Someone who wasn't off his game, and seemingly hasn't been for months, is Ryan Dempster, who broke the relatively modest club record for consecutive successful save opportunities last night, with his 23rd in a row. To be honest, that doesn't impress me, but what is impressive is the number of consecutive scoreless innings he's thrown (31.1), and how good he's looked doing it thus far in 2006.
I haven't been screaming about Dempster's contract being a terrible signing because I never thought it was all that bad, but I was certainly lukewarm on it. Giving big money to a man for the best 60 or so innings of his life is never a good business decision, and his performance doesn't change that.

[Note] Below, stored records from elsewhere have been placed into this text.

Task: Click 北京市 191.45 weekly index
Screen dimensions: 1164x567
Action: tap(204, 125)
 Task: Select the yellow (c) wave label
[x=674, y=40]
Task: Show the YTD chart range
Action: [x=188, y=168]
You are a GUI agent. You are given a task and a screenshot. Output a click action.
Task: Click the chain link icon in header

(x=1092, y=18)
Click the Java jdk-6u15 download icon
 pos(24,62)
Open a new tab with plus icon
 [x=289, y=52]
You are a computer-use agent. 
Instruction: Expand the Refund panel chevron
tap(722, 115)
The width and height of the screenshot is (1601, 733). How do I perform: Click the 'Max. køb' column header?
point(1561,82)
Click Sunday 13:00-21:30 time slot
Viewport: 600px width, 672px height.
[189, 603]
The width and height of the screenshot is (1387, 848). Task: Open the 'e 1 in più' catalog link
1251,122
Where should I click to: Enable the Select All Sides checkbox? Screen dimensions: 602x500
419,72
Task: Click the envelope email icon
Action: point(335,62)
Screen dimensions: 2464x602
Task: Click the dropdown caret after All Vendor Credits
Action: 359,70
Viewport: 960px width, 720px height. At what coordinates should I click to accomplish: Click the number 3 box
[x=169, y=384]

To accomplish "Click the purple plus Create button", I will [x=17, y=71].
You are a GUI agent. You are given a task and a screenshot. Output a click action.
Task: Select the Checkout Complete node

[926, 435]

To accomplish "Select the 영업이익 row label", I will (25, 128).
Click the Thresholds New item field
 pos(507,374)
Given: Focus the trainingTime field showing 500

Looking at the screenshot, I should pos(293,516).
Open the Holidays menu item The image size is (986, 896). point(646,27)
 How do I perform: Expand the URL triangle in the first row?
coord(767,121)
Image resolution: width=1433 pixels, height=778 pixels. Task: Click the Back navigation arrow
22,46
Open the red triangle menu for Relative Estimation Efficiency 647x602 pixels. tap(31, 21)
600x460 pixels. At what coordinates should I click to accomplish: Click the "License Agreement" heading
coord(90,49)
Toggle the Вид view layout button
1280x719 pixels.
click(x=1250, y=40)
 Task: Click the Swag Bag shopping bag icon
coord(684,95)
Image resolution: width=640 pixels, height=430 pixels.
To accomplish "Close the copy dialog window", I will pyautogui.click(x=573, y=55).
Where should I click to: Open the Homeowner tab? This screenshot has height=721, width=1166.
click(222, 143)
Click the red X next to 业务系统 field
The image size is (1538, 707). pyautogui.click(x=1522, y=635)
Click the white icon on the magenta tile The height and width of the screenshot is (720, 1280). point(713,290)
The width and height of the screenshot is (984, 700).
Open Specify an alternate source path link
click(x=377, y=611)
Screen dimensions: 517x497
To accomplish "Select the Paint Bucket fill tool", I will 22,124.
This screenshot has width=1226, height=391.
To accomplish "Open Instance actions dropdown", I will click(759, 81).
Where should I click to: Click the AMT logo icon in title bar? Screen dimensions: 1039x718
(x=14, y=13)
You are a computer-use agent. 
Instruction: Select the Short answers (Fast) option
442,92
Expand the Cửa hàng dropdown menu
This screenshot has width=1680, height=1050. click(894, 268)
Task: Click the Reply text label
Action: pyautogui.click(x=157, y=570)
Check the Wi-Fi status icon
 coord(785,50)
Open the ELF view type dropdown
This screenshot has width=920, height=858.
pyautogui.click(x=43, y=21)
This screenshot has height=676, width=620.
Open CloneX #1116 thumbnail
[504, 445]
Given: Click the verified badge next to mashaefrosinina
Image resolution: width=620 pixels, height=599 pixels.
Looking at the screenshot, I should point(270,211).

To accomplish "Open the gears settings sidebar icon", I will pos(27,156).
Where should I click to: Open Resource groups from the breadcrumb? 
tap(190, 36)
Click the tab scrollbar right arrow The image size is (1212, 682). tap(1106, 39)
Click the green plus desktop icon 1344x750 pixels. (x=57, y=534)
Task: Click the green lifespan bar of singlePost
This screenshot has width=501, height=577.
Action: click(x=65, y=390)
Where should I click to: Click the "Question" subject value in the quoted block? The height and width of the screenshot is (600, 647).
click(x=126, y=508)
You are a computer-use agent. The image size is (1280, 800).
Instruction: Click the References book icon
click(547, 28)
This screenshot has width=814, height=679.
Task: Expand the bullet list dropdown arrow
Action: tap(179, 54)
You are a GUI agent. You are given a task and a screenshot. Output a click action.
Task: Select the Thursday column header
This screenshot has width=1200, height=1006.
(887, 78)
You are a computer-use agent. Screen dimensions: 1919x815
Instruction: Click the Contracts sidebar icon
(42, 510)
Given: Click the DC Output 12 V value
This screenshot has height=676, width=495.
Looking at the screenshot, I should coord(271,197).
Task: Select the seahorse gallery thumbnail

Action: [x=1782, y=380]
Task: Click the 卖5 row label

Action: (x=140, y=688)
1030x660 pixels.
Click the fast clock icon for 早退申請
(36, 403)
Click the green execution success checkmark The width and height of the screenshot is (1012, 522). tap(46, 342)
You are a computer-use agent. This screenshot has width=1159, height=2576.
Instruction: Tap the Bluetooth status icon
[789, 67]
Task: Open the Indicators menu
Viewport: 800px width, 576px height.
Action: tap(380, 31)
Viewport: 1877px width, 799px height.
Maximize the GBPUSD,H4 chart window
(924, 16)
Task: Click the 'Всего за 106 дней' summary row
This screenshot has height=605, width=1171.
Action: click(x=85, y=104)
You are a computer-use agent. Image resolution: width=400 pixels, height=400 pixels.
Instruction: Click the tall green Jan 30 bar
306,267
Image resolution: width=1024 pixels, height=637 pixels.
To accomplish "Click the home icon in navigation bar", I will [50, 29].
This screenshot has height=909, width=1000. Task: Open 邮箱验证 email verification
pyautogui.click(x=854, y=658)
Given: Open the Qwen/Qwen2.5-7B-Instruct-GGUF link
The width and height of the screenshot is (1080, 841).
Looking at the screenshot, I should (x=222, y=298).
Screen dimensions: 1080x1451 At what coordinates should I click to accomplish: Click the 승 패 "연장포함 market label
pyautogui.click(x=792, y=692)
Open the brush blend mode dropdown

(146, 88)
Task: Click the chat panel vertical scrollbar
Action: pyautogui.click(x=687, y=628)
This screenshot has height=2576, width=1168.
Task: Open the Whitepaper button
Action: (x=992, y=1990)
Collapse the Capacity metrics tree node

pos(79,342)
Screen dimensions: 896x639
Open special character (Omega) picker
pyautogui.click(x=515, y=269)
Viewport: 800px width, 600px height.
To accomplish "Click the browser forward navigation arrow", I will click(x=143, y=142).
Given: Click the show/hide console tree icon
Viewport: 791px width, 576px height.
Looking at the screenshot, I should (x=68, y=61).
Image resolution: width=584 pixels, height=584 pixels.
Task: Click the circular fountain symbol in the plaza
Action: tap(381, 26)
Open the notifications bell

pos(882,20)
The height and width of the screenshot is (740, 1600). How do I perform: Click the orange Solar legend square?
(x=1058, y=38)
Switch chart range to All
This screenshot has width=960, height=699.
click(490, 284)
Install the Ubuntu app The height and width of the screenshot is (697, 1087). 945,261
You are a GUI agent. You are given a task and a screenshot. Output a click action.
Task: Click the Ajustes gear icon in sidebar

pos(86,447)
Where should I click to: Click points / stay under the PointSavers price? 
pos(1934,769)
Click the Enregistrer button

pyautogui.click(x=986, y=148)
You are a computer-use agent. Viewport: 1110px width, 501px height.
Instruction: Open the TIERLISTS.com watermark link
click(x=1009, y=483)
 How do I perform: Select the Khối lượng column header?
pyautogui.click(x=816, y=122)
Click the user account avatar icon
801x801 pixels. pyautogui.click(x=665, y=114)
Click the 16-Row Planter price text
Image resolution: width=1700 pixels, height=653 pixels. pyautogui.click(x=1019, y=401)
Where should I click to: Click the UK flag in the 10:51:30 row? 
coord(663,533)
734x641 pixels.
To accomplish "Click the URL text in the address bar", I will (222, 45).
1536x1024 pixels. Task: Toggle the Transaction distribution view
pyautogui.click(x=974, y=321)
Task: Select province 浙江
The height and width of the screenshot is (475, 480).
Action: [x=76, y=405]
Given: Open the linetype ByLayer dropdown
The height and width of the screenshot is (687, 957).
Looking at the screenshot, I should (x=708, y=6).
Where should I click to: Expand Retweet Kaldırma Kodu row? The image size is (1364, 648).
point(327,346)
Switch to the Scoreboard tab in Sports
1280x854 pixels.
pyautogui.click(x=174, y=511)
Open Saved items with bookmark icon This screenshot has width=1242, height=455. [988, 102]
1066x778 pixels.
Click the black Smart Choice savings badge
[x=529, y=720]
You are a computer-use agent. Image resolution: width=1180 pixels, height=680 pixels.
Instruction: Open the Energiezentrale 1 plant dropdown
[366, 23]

However, I'm beginning to believe that, despite the somewhat faulty reasoning that went into the deal, it has a good chance of ending up a tremendous bargain. It may be a very small sample size, but Dempster's been flat-out excellent in the early going, and for me, his presence is turning into a tremendous source of comfort at the end of ballgames.
Back to the Lofton vs. Maddux thing from a couple of days ago: I had a suspicion that the error wasn't necessarily on the part of the Cubs' broadcast team, but it took me a couple of days to locate the information I needed to back myself up. Finally, I was able to find the Dodger Press Notes from that game (if you have an MLB.com login, you should be able to view the link), and sure enough, right in the middle of the very first page is this ditty:
NO, IT'S NOT A TYPO - Believe it or not, Kenny Lofton has never faced Cub right-hander Greg Maddux at any point in his big league career. Lofton came into the league in 1991 and Maddux first appeared in the bigs in 1986. Though much of their careers have been in opposite leagues, Lofton has played five years in the NL, where Maddux has spent his entire career.
I'm not trying to belittle the folks who put these press notes together - they obviously work hard to make them, as there's a ton of information there, and really, I wish I remembered to peruse them more often - I just wanted to be sure in the interest of total accuracy that the origin of the error was clear.
A day of rest and worry lies before us, as the Cubs will spend the day preparing for their weekend series in St. Louis, and we shall sit and wait for further word on our fallen hero. Think good thoughts, everyone.